Bento verlangt kaum Vorkenntnisse: Es lässt sich auch von Anwendern bedienen, die sich unter einer Datenbank nur wenig vorstellen können.
Drei Datenbanken zeigt die Anwendung beim ersten Start bereits an: die Adressen aus dem Mac OS X-Adressbuch sowie Termine und Ereignisse aus iCal. Weitere Datensätze erstellst Du später anhand von über 20 Vorlagen, vom Fotoverzeichnis über ein Dateiliste bis hin zur Ausgabenverwaltung.

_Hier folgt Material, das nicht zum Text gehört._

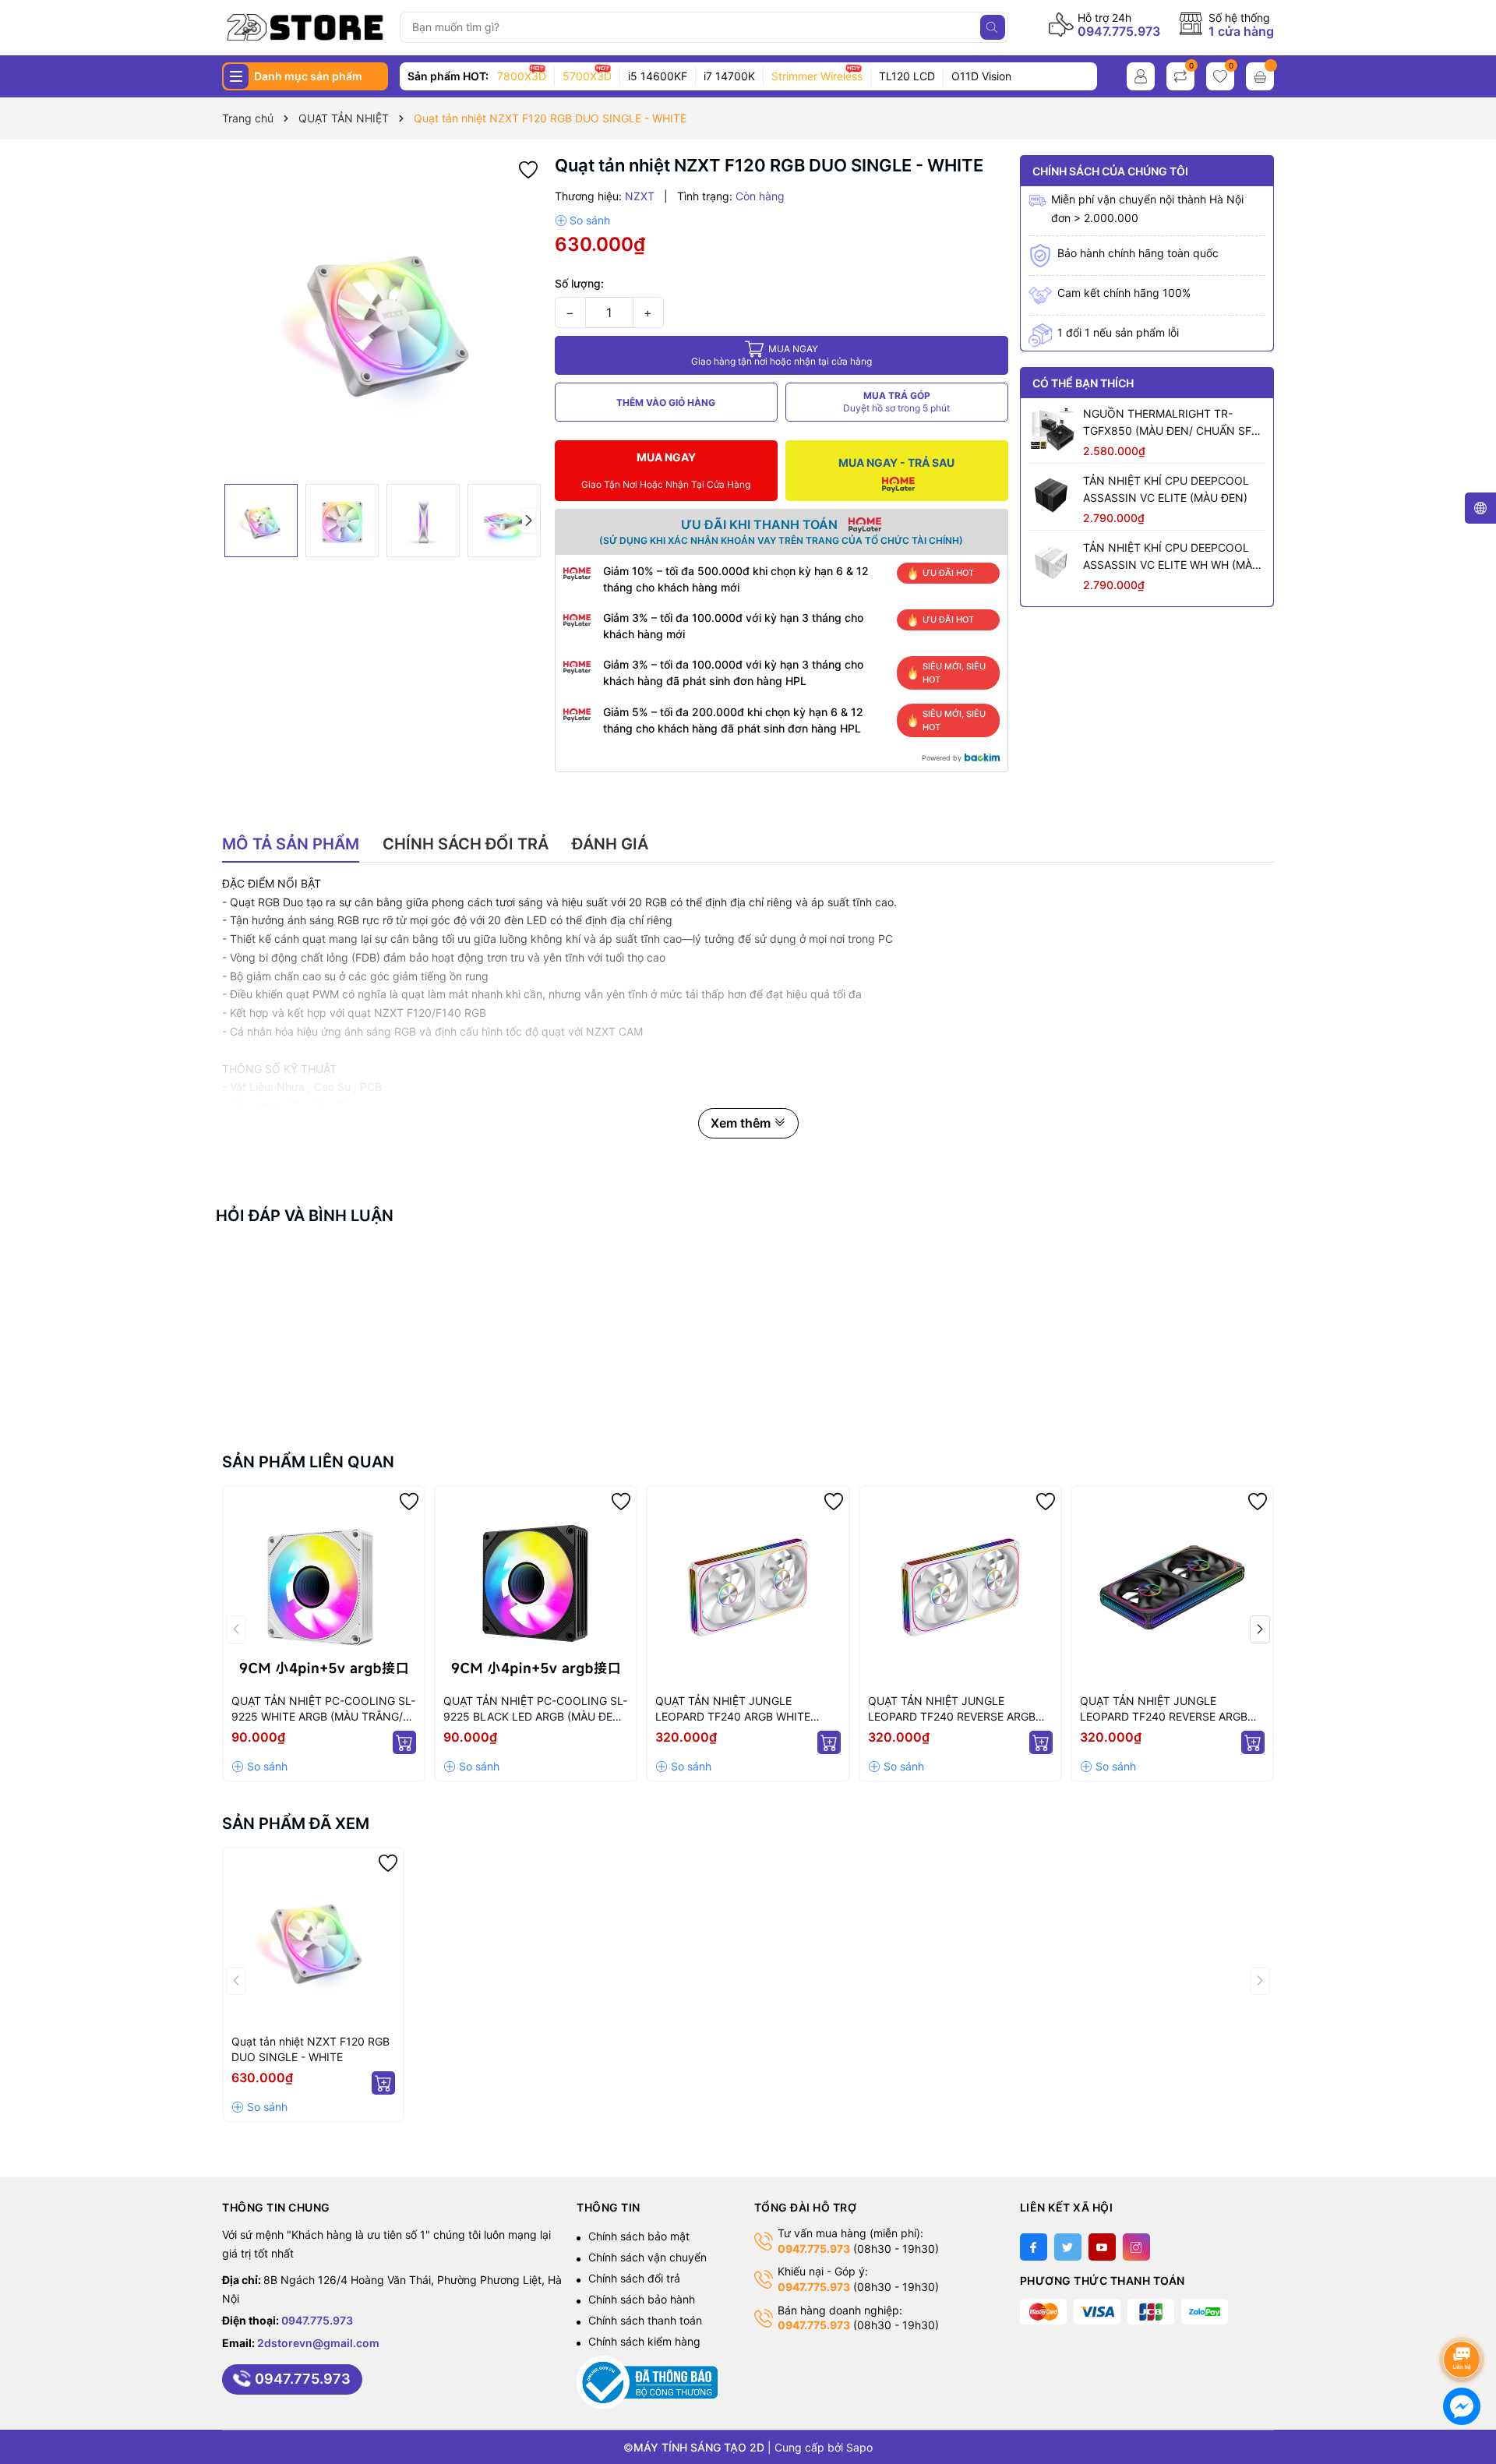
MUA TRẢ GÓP (896, 402)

Eine übersichtliche Oberfläche erleichtert das Arbeiten: Intuitiv verschiebt man Datensätze per Drag-and-drop und legt auch relationale Verbindungen an – wiederum ohne wissen zu müssen, was das ist. Bento bietet 18 verschiedene Feldertypen, kann in einem Analysefeld Rechnungen ausführen und bietet eine komfortable Such- sowie eine umfassende Hilfefunktion – falls doch einmal etwas unklar bleibt.
Ein Vorteil ist, dass es Bento auch für das iPhone gibt: Der Anwender kann die Applikation entweder mit Bento auf dem Desktop synchronisieren, sie aber auch als eigenständige Datenbank nutzen. Bento fürs iPhone kostet 3,99 Euro.
109 Megabyte Download – mindestens Mac OS X 10.5.4 – deutsch – 39 Euro.